> Work order
What you return should match the data word for word, minus the images.

Stored records
◇ ◇ ◇ ◇ ◇

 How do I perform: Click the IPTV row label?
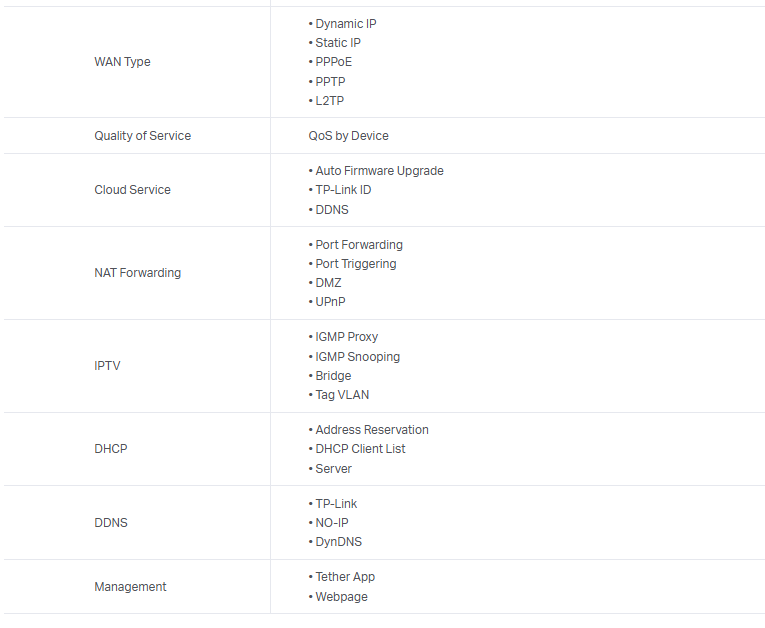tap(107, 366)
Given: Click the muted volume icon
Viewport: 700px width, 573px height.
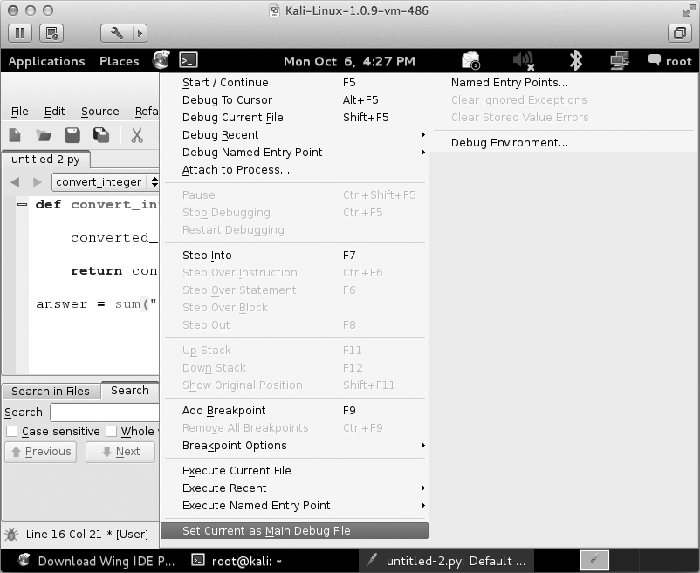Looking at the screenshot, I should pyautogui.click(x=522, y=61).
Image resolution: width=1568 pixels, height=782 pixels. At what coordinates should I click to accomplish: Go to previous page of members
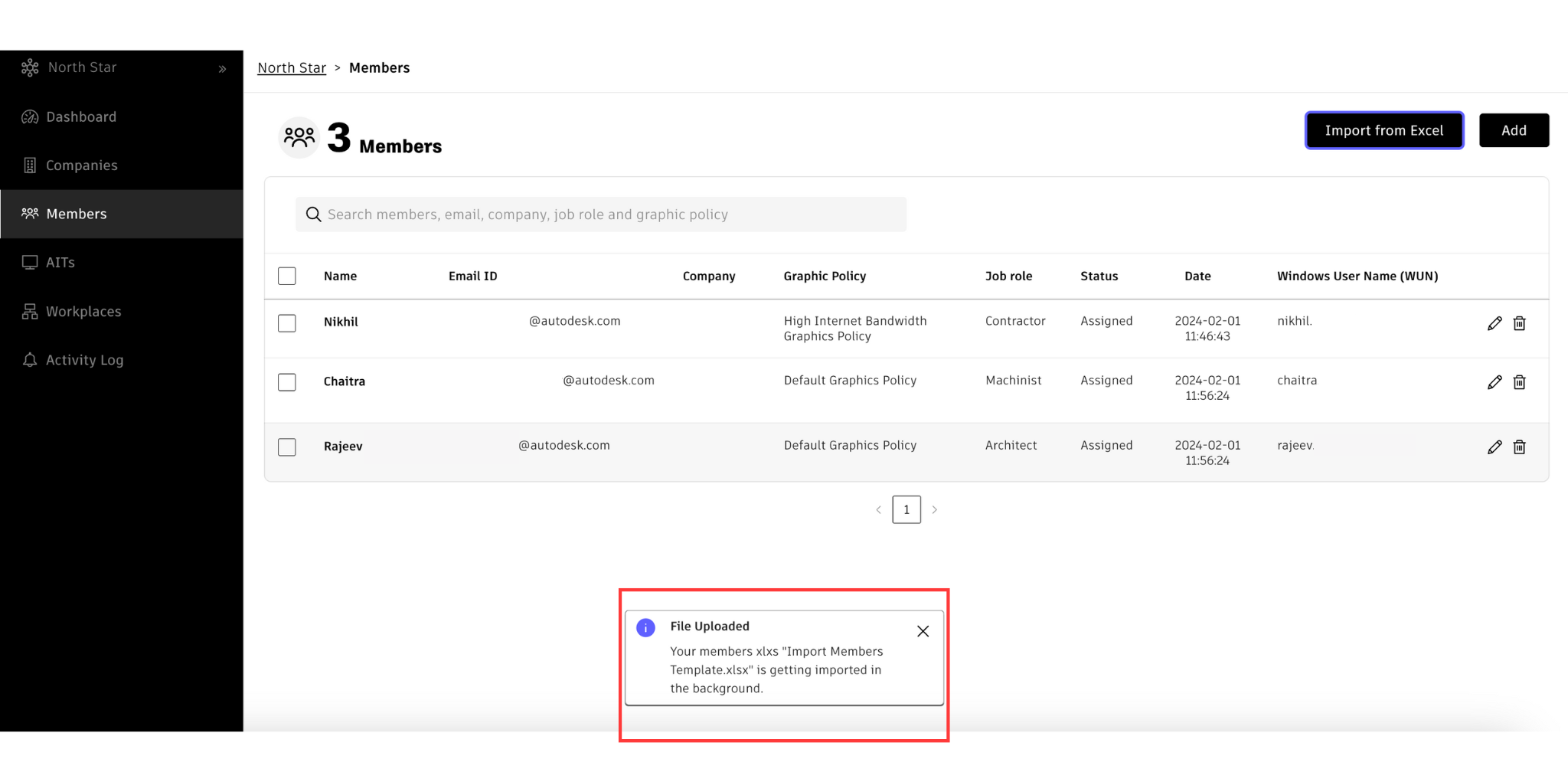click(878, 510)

◇ ◇ ◇ ◇ ◇

> Reply
 How do I perform: Click the IPTV row label?
tap(107, 366)
Given: Click the muted volume icon
Viewport: 700px width, 573px height.
Looking at the screenshot, I should pyautogui.click(x=522, y=61).
Image resolution: width=1568 pixels, height=782 pixels. At what coordinates should I click to accomplish: Go to previous page of members
click(878, 510)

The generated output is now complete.